QuantizedNetworks.BopType
Bop{T}

Bop is a custom binary optimizer type that implements a variant of the stochastic gradient descent SGD optimizer with a binary threshold for momentum updates, to decide the direction of the updates. If the momentum exceeds the threshold and has the same sign as the gradient, the update is set to a positive constant (one(x)); otherwise, it is set to a negative constant (-one(x)). Allows you to control the direction of parameter updates based on the momentum history. It is compatible with the Flux.jl machine learning library.

Bop(ρ, τ, momentum)

Fields

  • ρ (rho): learning rate hyperparameter (default is 1e-4).
  • τ (tau): binary threshold hyperparameter for momentum updates (default is 1e-8).
  • momentum: dictionary that stores the momentum for each parameter (default is an empty dictionary).
source
Flux.Optimise.apply!Method
Flux.Optimise.apply!(b::Bop, x, Δ)

A custom apply! function, which is required for optimizers in Flux.jl.

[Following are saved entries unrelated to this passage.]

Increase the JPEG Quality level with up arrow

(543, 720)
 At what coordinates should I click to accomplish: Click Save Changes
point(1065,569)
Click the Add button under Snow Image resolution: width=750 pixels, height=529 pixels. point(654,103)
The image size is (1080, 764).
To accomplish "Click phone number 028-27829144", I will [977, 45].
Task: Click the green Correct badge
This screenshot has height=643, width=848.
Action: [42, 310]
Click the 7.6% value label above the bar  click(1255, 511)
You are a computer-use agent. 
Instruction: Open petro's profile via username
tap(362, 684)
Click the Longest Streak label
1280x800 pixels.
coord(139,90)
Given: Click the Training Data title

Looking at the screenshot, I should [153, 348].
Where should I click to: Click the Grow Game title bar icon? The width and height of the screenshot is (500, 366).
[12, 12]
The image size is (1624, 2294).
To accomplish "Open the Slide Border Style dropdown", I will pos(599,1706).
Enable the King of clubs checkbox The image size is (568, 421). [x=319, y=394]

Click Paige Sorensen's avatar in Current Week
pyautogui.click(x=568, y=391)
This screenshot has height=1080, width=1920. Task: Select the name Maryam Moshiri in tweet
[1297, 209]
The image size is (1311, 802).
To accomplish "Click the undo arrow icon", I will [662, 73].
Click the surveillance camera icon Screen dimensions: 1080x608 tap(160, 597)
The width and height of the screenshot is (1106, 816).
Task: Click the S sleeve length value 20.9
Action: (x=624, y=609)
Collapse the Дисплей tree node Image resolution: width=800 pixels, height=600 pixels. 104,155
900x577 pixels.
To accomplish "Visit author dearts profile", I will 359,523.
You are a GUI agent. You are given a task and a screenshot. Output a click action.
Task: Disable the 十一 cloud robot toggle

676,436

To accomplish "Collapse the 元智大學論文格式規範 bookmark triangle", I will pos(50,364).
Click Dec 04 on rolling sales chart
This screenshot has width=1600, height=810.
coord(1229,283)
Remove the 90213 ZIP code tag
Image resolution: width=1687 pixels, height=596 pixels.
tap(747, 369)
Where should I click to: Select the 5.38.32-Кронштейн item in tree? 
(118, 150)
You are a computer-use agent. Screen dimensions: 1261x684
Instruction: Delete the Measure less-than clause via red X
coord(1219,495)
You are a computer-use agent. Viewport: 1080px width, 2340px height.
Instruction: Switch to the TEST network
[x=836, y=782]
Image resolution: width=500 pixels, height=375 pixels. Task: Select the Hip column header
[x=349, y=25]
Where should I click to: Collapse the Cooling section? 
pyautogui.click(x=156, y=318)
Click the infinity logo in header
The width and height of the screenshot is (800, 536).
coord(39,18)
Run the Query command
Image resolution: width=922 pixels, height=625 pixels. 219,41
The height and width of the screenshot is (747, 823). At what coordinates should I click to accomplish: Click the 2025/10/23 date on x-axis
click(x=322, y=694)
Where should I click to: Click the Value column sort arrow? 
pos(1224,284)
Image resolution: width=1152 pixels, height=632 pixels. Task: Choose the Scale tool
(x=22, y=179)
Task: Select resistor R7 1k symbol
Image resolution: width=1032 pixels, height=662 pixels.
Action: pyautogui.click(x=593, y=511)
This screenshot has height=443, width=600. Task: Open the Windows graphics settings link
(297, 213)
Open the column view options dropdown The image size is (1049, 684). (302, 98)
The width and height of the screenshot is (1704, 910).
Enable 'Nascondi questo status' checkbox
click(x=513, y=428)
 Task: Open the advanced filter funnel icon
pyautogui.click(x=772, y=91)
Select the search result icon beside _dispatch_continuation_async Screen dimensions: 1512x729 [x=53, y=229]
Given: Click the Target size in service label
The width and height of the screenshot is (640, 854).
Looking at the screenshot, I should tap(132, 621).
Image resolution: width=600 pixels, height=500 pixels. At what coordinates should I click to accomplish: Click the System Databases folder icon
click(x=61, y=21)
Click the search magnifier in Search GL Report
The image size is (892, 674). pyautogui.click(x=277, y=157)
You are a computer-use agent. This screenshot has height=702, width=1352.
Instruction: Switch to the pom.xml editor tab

  • x: The parameters (model weights, bias) to be updated.
  • Δ: The gradients or updates for the parameters.
source

Case optimizer

QuantizedNetworks.CaseOptimizerType
CaseOptimizer

A custom optimizer that works with different optimization strategies based on conditions. It selects the appropriate optimizer from a collection of conditions and associated optimizer objects. If none of the conditions match, it uses a default optimizer. This flexibility enables you to adapt the optimization strategy during training based on specific conditions or requirements.

Fields

  • optimizers: A collection of condition-to-optimizer mappings. This field stores pairs of conditions and corresponding optimizer objects.
  • default: The default optimizer, an instance of AdaBelief, to use when no conditions match any of the conditions defined in the optimizers field.
source
Flux.Optimise.apply!Method
Flux.Optimise.apply!(o::CaseOptimizer, x, Δ)

A custom apply! function for the CaseOptimizer, which is required for optimizers in Flux.jl. Arguments:

  • x: The parameters (model weights, bias) to be updated.
  • Δ: The gradients or updates for the parameters.
source